§ **Supplied records**
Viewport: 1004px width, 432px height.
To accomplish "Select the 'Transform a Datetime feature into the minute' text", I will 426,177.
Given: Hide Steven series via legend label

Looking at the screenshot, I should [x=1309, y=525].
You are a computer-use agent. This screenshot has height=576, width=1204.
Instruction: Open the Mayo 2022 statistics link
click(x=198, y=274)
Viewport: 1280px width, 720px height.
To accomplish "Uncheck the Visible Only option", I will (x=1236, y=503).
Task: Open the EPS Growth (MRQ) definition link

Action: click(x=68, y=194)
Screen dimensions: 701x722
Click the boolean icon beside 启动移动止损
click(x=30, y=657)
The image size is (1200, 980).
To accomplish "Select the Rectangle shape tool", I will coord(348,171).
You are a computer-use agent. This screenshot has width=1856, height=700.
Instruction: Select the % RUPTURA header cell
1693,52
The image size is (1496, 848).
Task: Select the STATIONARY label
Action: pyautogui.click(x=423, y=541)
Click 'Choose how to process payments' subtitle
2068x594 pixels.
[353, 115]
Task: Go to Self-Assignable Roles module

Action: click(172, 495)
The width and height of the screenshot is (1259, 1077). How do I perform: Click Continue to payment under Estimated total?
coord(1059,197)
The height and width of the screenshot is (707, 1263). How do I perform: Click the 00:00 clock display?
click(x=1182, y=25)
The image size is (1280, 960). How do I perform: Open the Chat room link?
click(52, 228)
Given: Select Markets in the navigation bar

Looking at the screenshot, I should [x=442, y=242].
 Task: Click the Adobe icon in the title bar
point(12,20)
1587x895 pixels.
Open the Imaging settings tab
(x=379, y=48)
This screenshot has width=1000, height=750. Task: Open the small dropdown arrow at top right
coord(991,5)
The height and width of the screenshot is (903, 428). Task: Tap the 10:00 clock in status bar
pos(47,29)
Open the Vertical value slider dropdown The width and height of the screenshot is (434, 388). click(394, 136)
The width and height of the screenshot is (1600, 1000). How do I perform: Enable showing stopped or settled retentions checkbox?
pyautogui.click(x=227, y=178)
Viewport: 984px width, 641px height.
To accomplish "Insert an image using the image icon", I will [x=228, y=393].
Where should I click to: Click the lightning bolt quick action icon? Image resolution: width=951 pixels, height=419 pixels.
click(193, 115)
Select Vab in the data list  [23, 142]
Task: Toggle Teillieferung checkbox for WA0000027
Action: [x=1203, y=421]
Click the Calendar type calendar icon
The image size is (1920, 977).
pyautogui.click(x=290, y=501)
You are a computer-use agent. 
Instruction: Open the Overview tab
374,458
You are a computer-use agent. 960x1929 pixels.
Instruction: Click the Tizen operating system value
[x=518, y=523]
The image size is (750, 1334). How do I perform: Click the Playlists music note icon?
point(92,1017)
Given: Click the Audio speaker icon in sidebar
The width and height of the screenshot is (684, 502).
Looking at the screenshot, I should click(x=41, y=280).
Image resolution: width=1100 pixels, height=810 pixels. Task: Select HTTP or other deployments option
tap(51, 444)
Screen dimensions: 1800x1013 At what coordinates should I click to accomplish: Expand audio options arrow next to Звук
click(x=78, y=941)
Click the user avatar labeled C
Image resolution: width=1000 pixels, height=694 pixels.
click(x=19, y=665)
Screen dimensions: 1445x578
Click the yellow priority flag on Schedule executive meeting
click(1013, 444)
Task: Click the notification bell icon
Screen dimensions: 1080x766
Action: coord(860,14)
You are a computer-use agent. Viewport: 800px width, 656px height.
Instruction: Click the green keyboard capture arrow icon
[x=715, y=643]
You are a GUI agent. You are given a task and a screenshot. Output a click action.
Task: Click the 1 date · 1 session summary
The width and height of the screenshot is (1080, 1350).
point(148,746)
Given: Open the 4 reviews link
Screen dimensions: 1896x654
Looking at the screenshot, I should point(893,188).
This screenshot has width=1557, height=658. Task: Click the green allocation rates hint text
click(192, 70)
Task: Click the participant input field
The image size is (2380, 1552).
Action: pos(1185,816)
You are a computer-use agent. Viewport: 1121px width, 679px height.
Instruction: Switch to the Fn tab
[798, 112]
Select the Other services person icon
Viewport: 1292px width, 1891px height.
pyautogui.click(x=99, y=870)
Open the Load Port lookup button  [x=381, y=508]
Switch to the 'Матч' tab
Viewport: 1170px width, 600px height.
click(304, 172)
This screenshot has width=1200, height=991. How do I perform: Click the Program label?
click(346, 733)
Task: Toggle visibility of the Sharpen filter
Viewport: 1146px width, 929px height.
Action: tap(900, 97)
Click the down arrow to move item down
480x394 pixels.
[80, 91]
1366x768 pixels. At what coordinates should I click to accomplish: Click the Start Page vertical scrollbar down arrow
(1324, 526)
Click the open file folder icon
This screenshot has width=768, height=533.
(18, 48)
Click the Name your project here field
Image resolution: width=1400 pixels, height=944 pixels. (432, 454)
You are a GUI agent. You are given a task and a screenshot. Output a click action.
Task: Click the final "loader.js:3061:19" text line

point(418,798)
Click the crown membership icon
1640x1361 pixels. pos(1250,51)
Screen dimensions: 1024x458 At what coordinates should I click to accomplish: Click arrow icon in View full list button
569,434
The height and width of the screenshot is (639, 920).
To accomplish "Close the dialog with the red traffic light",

§ **Exercise**
The exact lines of the material above starting at the one that contains "Task: Open the EPS" and ending at the one that contains "has width=1856, height=700." are what to retype; leave out everything else.

§ **Answer for this exercise**
Task: Open the EPS Growth (MRQ) definition link

Action: click(x=68, y=194)
Screen dimensions: 701x722
Click the boolean icon beside 启动移动止损
click(x=30, y=657)
The image size is (1200, 980).
To accomplish "Select the Rectangle shape tool", I will coord(348,171).
You are a computer-use agent. This screenshot has width=1856, height=700.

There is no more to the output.